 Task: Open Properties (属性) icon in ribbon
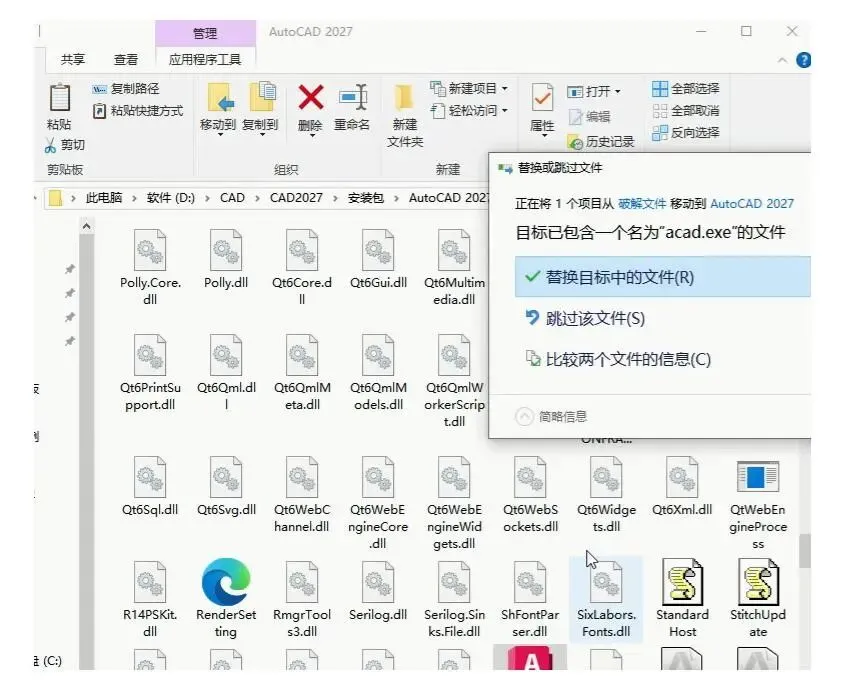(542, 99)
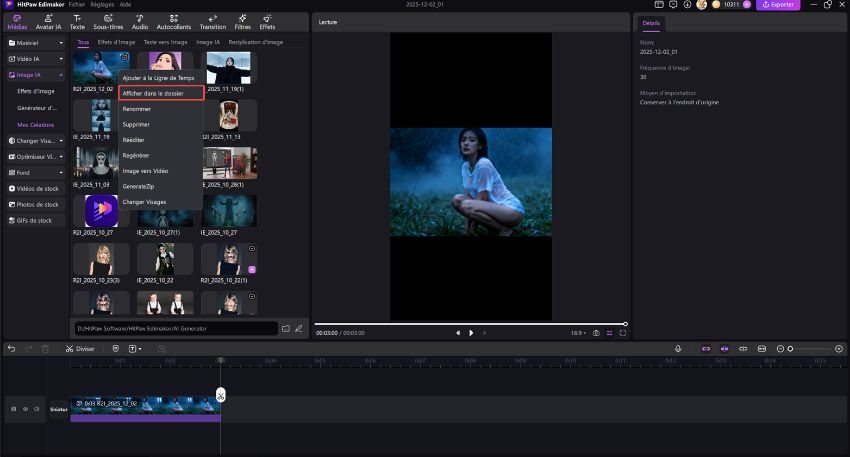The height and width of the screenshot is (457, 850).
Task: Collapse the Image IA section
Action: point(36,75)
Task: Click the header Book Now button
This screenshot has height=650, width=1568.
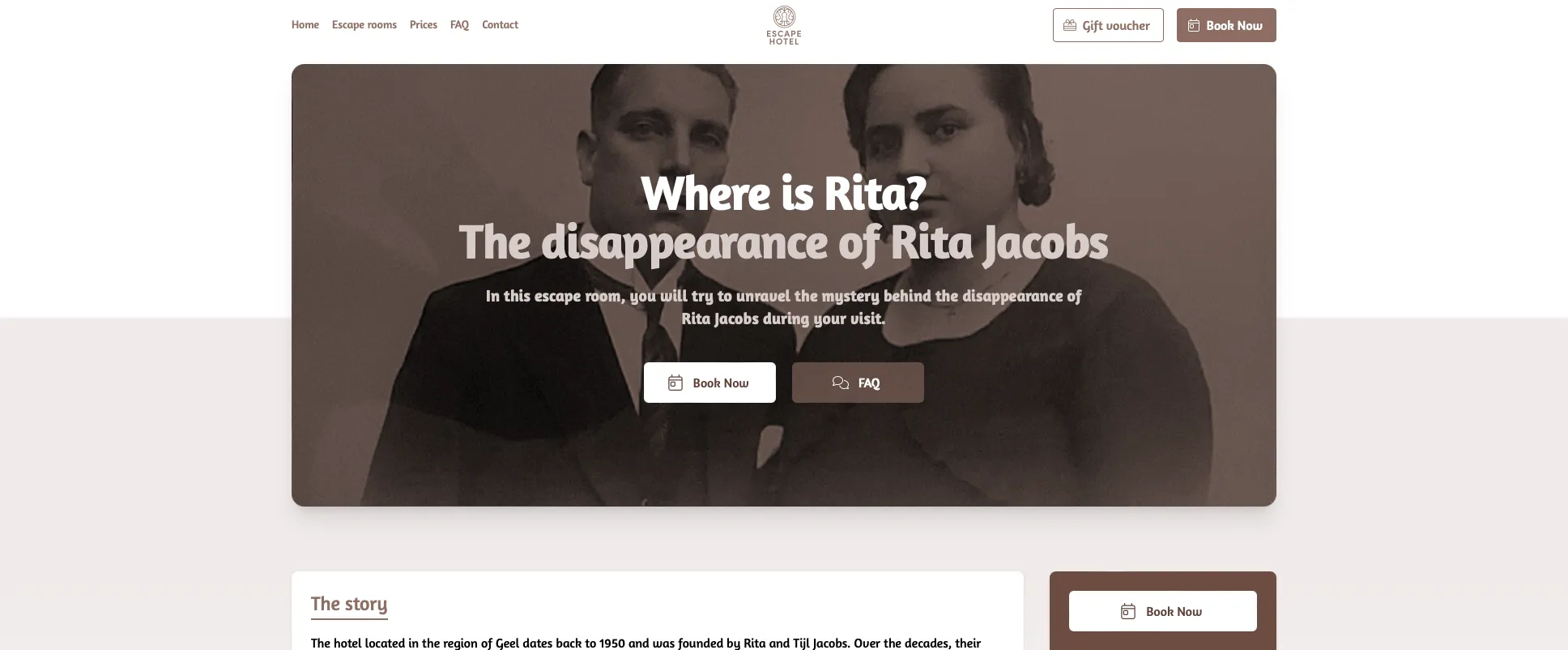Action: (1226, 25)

----

Leave out every picture and transcribe the remaining entries exactly.

 Task: Open Properties (属性) icon in ribbon
(542, 99)
The height and width of the screenshot is (457, 850).
Task: Collapse the Image IA section
Action: point(36,75)
Task: Click the header Book Now button
This screenshot has height=650, width=1568.
Action: (1226, 25)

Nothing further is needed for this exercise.